🤖 AI Summary
To address insufficient visual similarity modeling in e-commerce product recommendation, this work pioneers the integration of the SigLIP vision-language model into recommender systems, proposing a cross-modal semantic alignment framework grounded in image–text contrastive learning. We fine-tune SigLIP using a sigmoid-based contrastive loss and design a lightweight image encoder to generate highly discriminative item embeddings, thereby enhancing visual representation capability. Offline evaluation demonstrates a 9.1% improvement in nDCG@5; online A/B testing shows a 50% increase in click-through rate and a 14% uplift in conversion rate. This study not only validates SigLIP’s effectiveness for e-commerce recommendation but also establishes a practical, business-oriented vision–language joint modeling paradigm. It provides a reusable technical pathway for multimodal recommendation, bridging the gap between foundational vision-language models and real-world industrial applications.
📝 Abstract
On large-scale e-commerce platforms with tens of millions of active monthly users, recommending visually similar products is essential for enabling users to efficiently discover items that align with their preferences. This study presents the application of a vision-language model (VLM) -- which has demonstrated strong performance in image recognition and image-text retrieval tasks -- to product recommendations on Mercari, a major consumer-to-consumer marketplace used by more than 20 million monthly users in Japan. Specifically, we fine-tuned SigLIP, a VLM employing a sigmoid-based contrastive loss, using one million product image-title pairs from Mercari collected over a three-month period, and developed an image encoder for generating item embeddings used in the recommendation system.
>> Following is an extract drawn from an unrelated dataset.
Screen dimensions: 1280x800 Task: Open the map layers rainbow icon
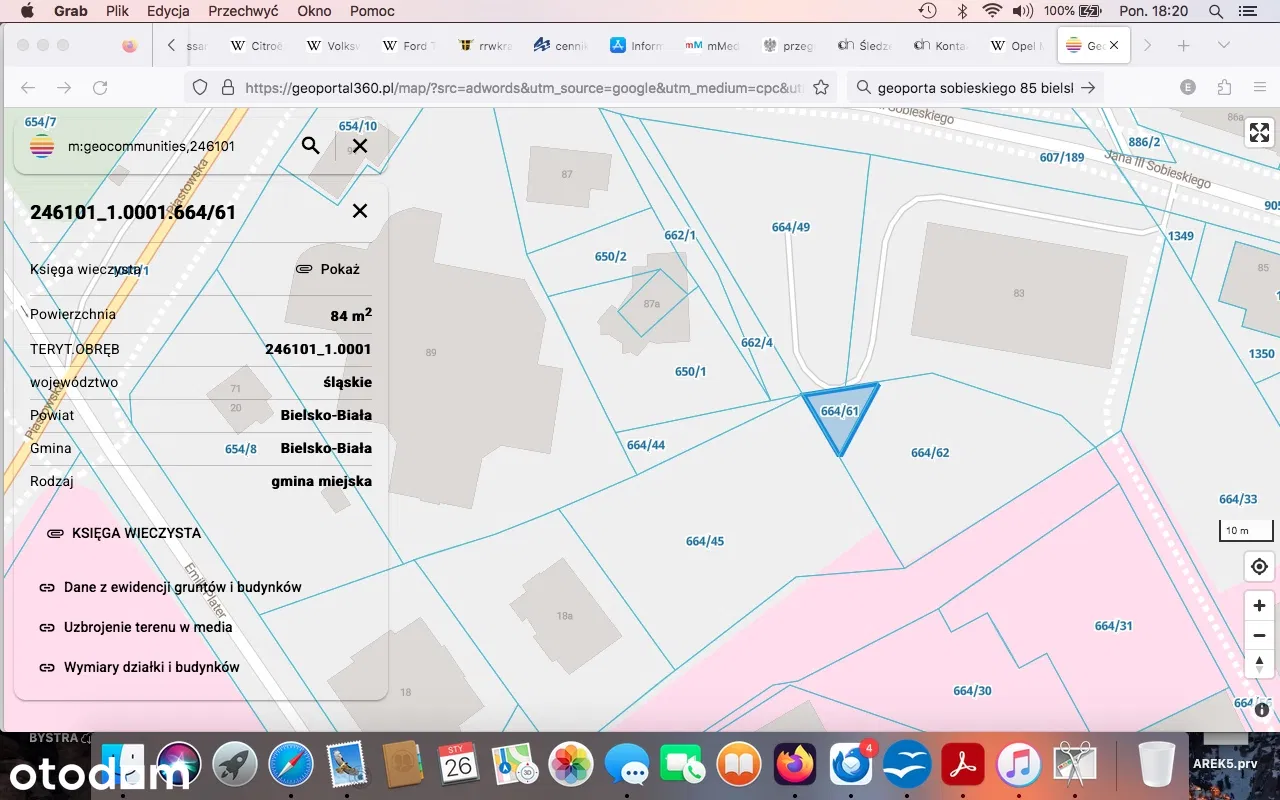42,146
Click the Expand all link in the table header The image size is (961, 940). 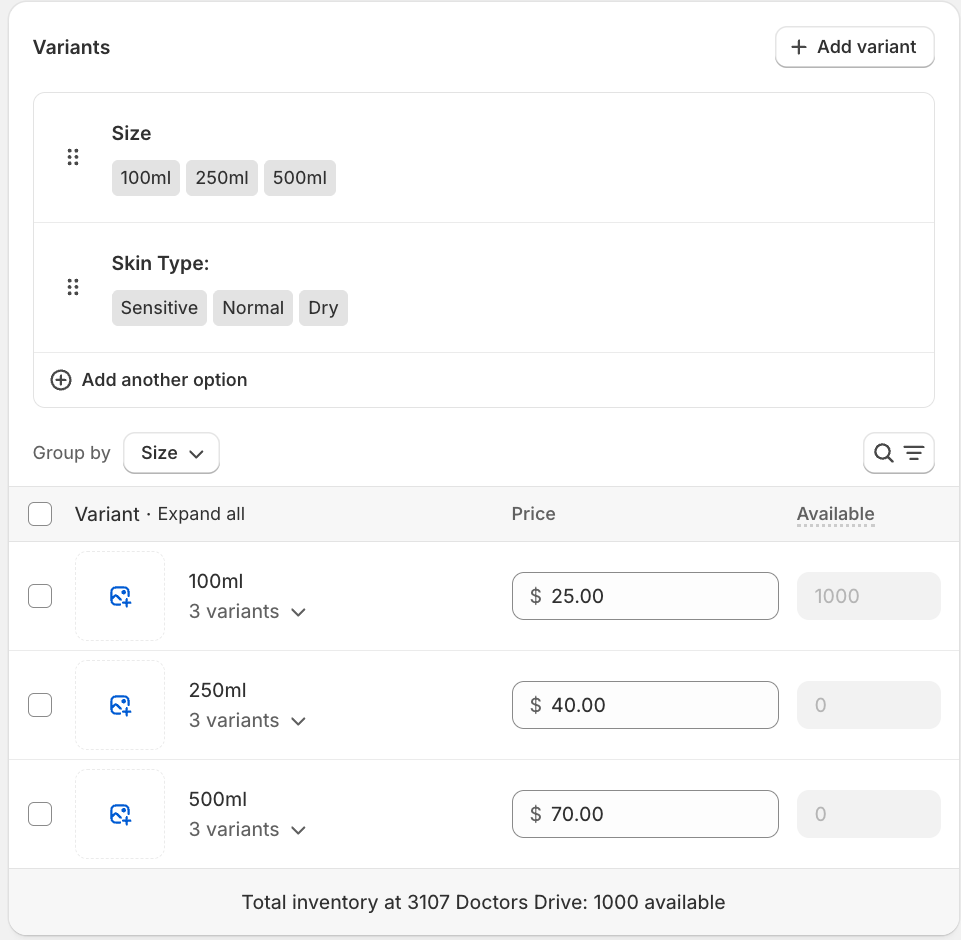pos(201,513)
Our evaluation comprised an offline analysis of historical interaction logs and an online A/B test in a production environment. In offline analysis, the model achieved a 9.1% improvement in nDCG@5 compared with the baseline. In the online A/B test, the click-through rate improved by 50% whereas the conversion rate improved by 14% compared with the existing model. These results demonstrate the effectiveness of VLM-based encoders for e-commerce product recommendations and provide practical insights into the development of visual similarity-based recommendation systems.